Set exercise.
Please reproduce the records below word for word, omitting the pictures.

Records for this task.
=-=-=

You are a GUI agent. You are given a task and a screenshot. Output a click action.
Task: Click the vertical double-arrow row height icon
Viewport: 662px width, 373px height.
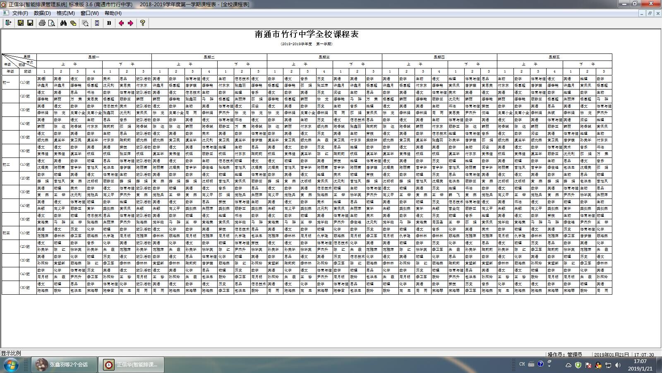97,23
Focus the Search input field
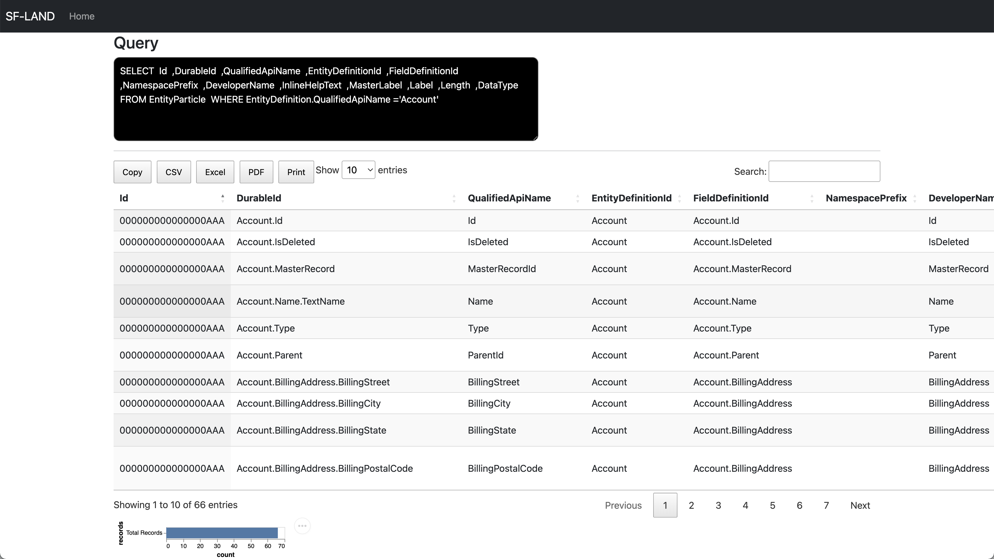The image size is (994, 559). 824,171
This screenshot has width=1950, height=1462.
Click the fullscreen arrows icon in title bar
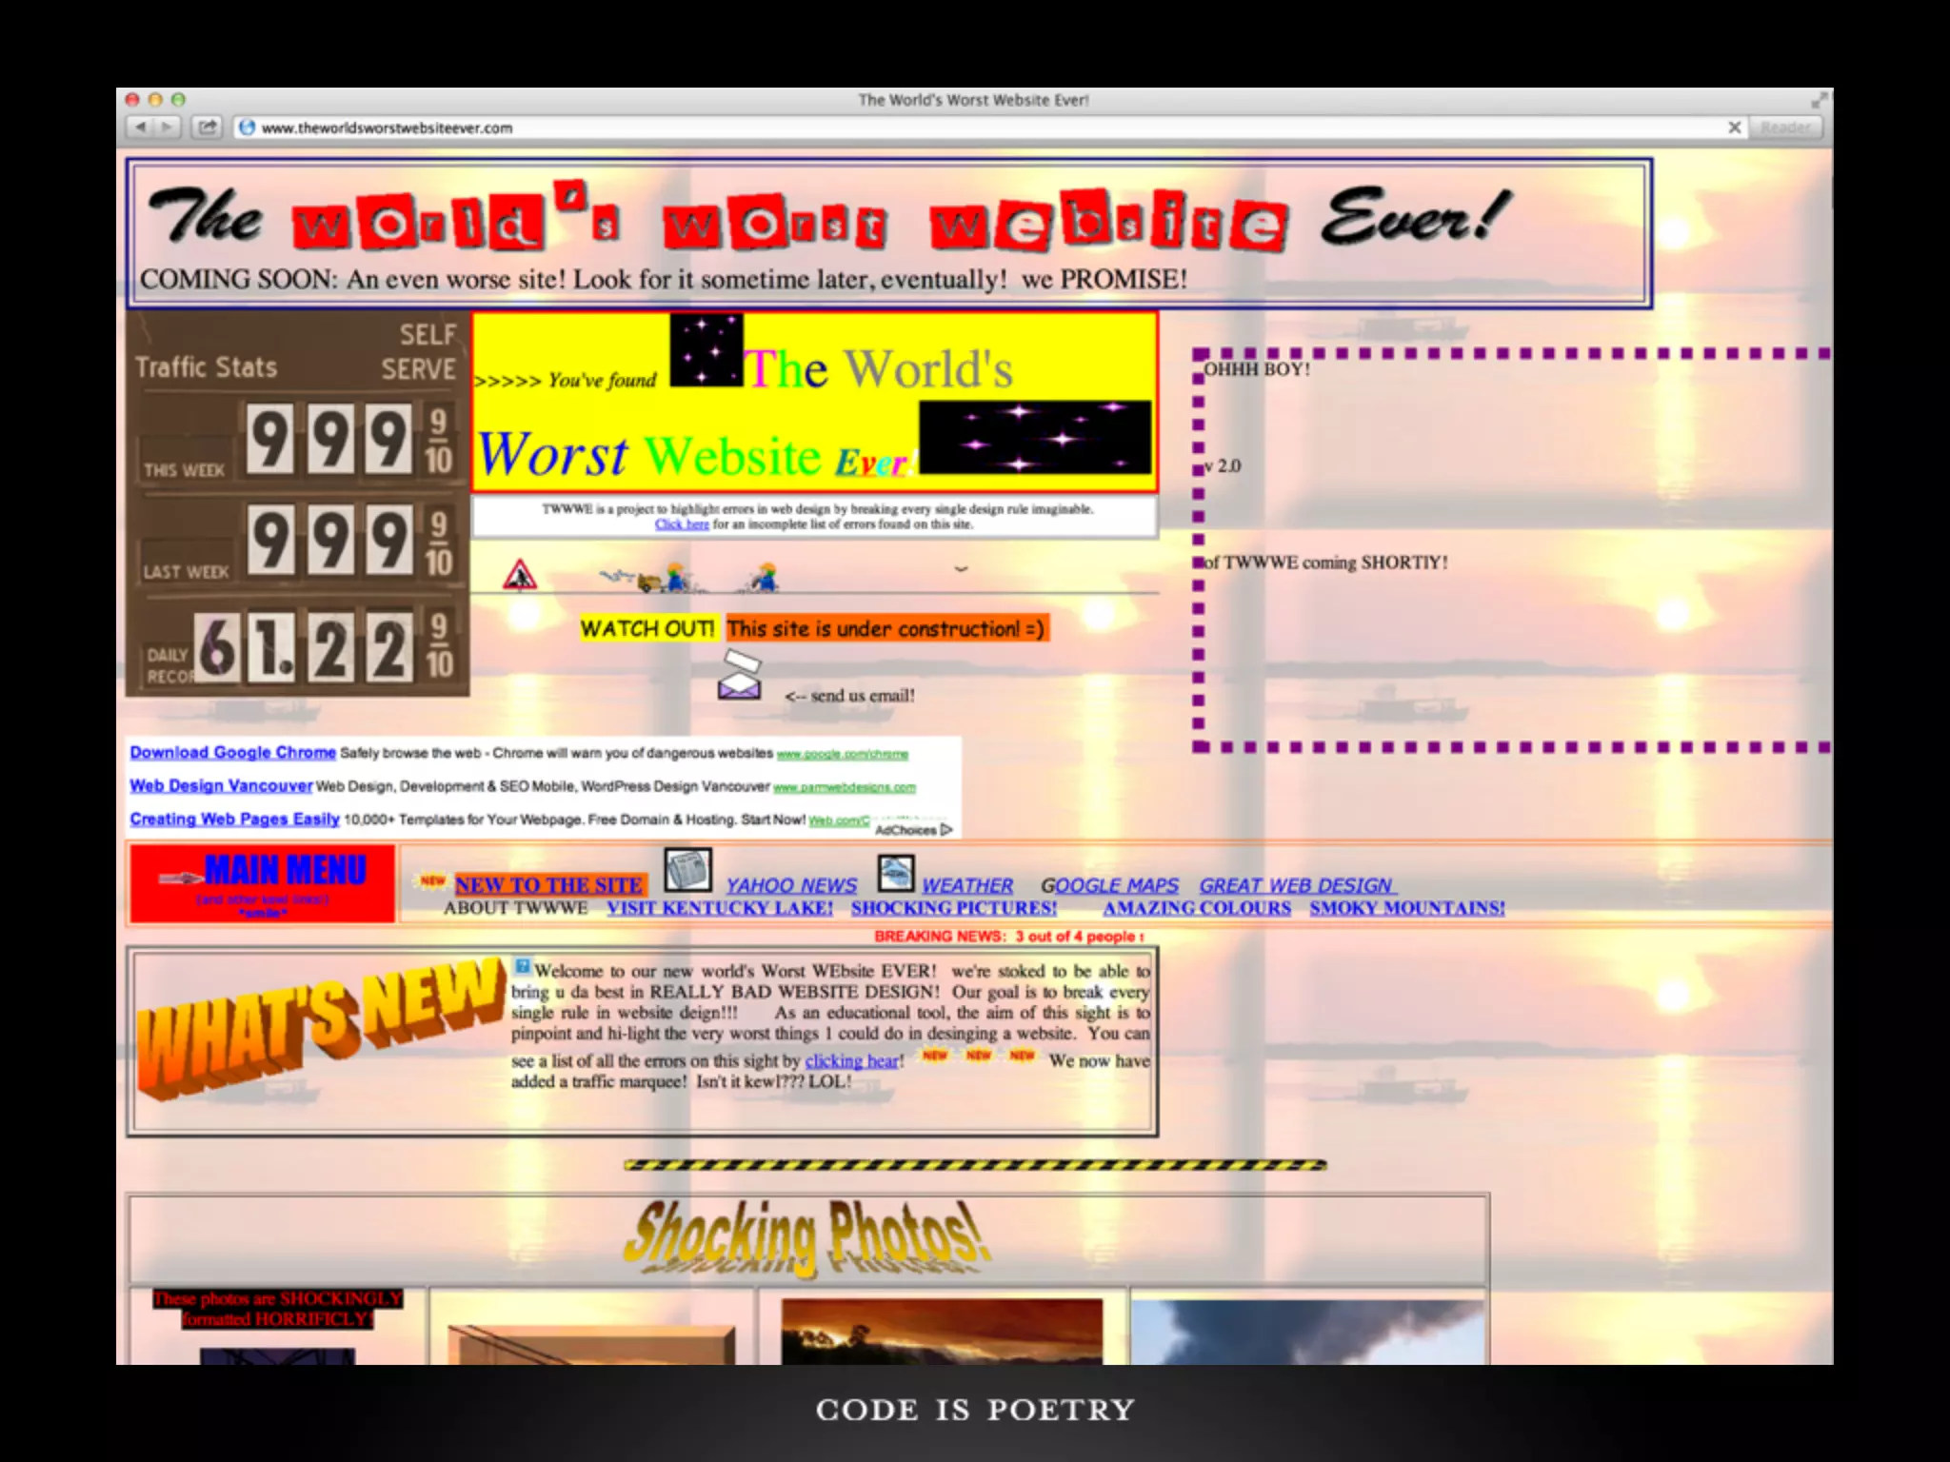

=-=-=

Result of the exercise.
You are a GUI agent. You are given a task and a screenshot. Output a click action.
Task: Click the vertical double-arrow row height icon
Viewport: 662px width, 373px height.
97,23
Focus the Search input field
The image size is (994, 559). 824,171
This screenshot has width=1950, height=1462.
Click the fullscreen arrows icon in title bar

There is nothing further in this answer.